Le discours de la lettrée
Le leurre narratif est des plus astucieux : M s’ouvre en effet sur une séance d’entraide de bègues, où chacun partage ses petites victoires et grandes humiliations, jusqu’à ce que ce soit le tour de Lila, qui, elle, n’arrive pas du tout à mettre des mots sur son malaise existentiel face à ces inconnus. Après cette introduction à connotation documentaire, on aurait pu croire que le premier film de Sara Forestier persévère sur la voie de la leçon de morale réaliste. Ce qui n’est guère le cas, puisque la gêne apparente du personnage principal est vite – et peut-être trop vite – compensée par son talent littéraire que seul son professeur semble en mesure d’apprécier. Puis, son ouverture au monde, déclenchée par la rencontre improbable avec un homme aussi traumatisé qu’elle, se traduit par un gain de confiance et d’intégration comme on n’en a plus vu depuis l’allocution enflammée du roi frappé par le même handicap, il y a près de sept ans, dans le film de Tom Hooper. En effet, si l’histoire du film n’avait tourné qu’autour de Lila et de la voix qu’elle donne en quelque sorte à la communauté des gens qui bégaient, le piège du message lourdement édifiant aurait été difficile à éviter. Heureusement, la dynamique du récit se développe différemment, selon les lignes de fracture et de réconciliation à demi-mot d’une relation somme toute ordinaire, ni plus passionnelle, ni plus inventive que ne l’est le commun des aventures romantiques.

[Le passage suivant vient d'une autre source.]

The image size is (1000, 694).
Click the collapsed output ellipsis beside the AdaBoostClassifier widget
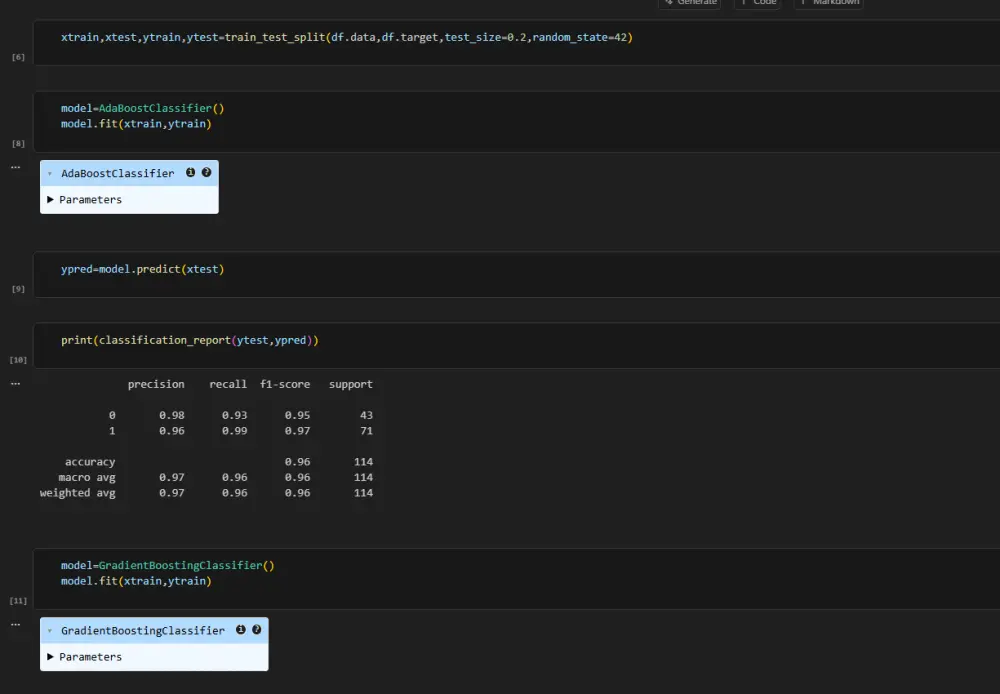click(14, 166)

Un bus à impériale qui fonce droit dans le mur
La véritable révélation de M s’appelle Redouanne Harjane, connu surtout comme humoriste, qui explore ici un registre foncièrement plus tragique. Le portrait psychologique de son personnage ne se distingue certes pas par son trait nuancé. Mais en même temps, il fallait une présence plus brute pour éviter au génie de Lila de voler trop haut dans les nuages de la consécration littéraire et de l’amour idéal. Ses coups de sang et autres tendances suicidaires, aussi excessifs soient-ils, apportent ainsi une fragilité accrue à cette histoire, qui en disposait déjà amplement depuis le début. Il appartient alors à l’acteur de rattraper ce fonceur, qui se sent autant condamné par l’hostilité du monde extérieur que par lui-même, avant qu’il ne commette l’irréparable, à la fois en termes de surjeu et de revirements parfois trop mélodramatiques. Néanmoins, la mise en scène sait se retenir, elle aussi, face à l’insistance qui guette à chaque instant. Par exemple, lors de la reprise inéluctable du cœur du désespoir peint au rouge à lèvres sur le pare-brise de la course finale, que Sara Forestier laisse apparaître plus brièvement que ne l’aurait fait une narration adepte de moments artificiellement paroxystiques. L’apparition à deux reprises de textes vaguement poétiques sur fond noir a par contre pour résultat d’interrompre inutilement le flux d’une histoire sinon plutôt adroitement menée. Enfin, le passage doux-amer de Jean-Pierre Léaud en père largement détaché du cirque de la vie qui l’entoure a au moins pour avantage d’amener un petit peu de légèreté laconique dans l’ambiance tendue de l’action.
Conclusion
Il est sans doute encore trop tôt pour savoir si Sara Forestier dispose d’un véritable talent de réalisatrice. Son premier film, présenté en avant-première à l’Arras Film Festival, navigue toutefois avec une assurance déjà impressionnante à travers les écueils qui se présente à lui à intervalles réguliers. M fera au mieux modestement avancer la cause de l’illettrisme. Il n’en demeure pas moins un coup d’essai plus qu’honorable de la part d’une actrice, à la limite plus à l’aise derrière que devant la caméra dans le cas présent.